Während des Vietnam-Kriegs setzten die Streitkräfte der Vereinigten Staaten dioxinverunreinigte Entlaubungsmittel wie Agent Orange ein, die bei der vietnamesischen Bevölkerung und bei den eigenen Soldaten zu gesundheitlichen Problemen führten. Berichte über eine erhöhte Anzahl an Missbildungen bei Neugeborenen in der vietnamesischen Bevölkerung und bei den Kindern von Vietnam-Veteranen sowie ein erhöhtes Krebsrisiko als Folge der Entlaubungsaktionen sind jedoch in der wissenschaftlichen Literatur umstritten. Eine neuere Analyse existierender Studien kam zu dem Schluss, dass elterliche Agent-Orange-Exposition tatsächlich und dosisabhängig kindliche Missbildungen hervorrufe. Die Auswahl der dort verwendeten Studien wurde kritisiert, da viele davon veraltet seien und kein Peer-Review-Verfahren durchlaufen hätten. Der Nachweis, dass Dioxin zu angeborenen Missbildungen führe, sei mit Ausnahme von Spina bifida und Anenzephalie noch nicht erbracht.

Massenvergiftungen (Yushō-Krankheit) durch mit polychlorierten Dibenzofuranen und PCB belastetes Reisöl traten 1968 in Japan (Yusho) und 1979 in Taiwan (Yucheng) auf.

Mit dem Austritt von 2,3,7,8-Tetrachlordibenzodioxin aus einem Reaktor der Chemiefabrik Icmesa im italienischen Seveso am 10. Juli 1976 (Sevesounglück) erlangte die Stoffgruppe der Dioxine allgemeine Bekanntheit.
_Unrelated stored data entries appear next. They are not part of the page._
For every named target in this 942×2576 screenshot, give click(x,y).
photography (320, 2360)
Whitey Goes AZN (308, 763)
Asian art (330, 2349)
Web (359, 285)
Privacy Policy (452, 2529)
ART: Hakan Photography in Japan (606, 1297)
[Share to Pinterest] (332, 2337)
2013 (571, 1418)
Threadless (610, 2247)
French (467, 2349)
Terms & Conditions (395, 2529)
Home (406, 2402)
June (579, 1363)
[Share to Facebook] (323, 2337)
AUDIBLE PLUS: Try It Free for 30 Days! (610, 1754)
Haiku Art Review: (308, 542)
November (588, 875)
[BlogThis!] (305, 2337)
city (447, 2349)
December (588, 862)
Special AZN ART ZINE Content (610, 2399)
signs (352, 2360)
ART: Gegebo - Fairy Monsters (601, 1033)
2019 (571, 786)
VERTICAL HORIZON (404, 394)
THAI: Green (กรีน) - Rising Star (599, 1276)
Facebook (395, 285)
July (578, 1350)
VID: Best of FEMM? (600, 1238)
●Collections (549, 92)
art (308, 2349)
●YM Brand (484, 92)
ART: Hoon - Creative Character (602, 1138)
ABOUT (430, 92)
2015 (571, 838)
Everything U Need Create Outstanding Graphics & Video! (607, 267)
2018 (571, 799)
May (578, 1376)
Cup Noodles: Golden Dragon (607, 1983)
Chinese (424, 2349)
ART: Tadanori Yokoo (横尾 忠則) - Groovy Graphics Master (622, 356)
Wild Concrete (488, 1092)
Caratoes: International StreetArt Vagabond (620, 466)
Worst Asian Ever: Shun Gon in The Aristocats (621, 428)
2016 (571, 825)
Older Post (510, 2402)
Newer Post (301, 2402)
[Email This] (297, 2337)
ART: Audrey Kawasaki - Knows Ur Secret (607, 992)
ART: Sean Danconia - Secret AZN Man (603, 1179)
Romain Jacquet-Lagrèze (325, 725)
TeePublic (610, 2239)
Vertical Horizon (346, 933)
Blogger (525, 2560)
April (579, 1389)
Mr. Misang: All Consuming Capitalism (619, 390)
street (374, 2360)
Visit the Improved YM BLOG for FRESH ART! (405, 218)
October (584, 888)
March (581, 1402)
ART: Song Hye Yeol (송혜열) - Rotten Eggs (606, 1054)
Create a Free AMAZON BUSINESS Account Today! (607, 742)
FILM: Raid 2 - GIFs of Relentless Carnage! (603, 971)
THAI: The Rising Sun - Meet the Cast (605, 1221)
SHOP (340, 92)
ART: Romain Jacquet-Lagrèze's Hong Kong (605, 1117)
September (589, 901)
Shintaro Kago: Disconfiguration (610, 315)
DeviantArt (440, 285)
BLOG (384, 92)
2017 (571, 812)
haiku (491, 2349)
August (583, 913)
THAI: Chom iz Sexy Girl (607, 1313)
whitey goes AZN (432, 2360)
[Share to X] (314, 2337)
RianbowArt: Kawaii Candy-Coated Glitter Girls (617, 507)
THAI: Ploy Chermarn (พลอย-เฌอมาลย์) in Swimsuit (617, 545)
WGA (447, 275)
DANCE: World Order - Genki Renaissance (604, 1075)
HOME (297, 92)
Ursache für das Unglück war ein durch Überhitzung entstandener Überdruck im Produktionssystem. Tage nach dem Unglück starben in der näheren Umgebung Vögel und Kleintiere. Bei etwa 190 exponierten Personen wurden Fälle von Chlorakne festgestellt. Als Folge des Unfalls mussten die Häuser von 40 Familien abgerissen werden. Nach 25 Jahren wurde bei den Betroffenen ein erhöhtes Sterberisiko an einigen Krebsarten sowie an Diabetes bei Frauen beobachtet, während sich für alle Krebsarten und das Gesamtrisiko bislang kein Anstieg feststellen ließ.

In den USA erregten die Giftmüllskandale von Love Canal (ab 1978) und Times Beach (ab 1982) großes Aufsehen in den Medien.

Vor 1968 wurden in Deutschland mehr als 400.000 Tonnen Schlacke aus der Kupfergewinnung unter der Handelsbezeichnung Kieselrot als Belag für Sport- und Spielplätze verwendet. Erst 1991 entdeckte man, dass Kieselrot stark mit polychlorierten Dibenzodioxinen und Furanen belastet ist. Sportflächen mit Kieselrot-Deckschicht können bedeutende Dioxinquellen für die nähere Umgebung gewesen sein.

Nach dem Inkrafttreten des Stockholmer Übereinkommens 2004 sind die Emission von PCDD/PCDF in die Umwelt durch die Anwendung der besten verfügbaren Techniken so weit wie möglich zu verringern oder zu verhindern.

Im Juni 1998 wurde bei zwei Mitarbeiterinnen des Wiener Textilforschungsinstituts eine schwere Dioxinvergiftung festgestellt, drei weitere Mitarbeiter wiesen erhöhte Dioxinkonzentrationen im Blut auf. Die Umstände des Vorfalls konnten bisher nicht geklärt werden.

Im September 2004 wurde der ukrainische Oppositionspolitiker Wiktor Juschtschenko Opfer einer Dioxinvergiftung.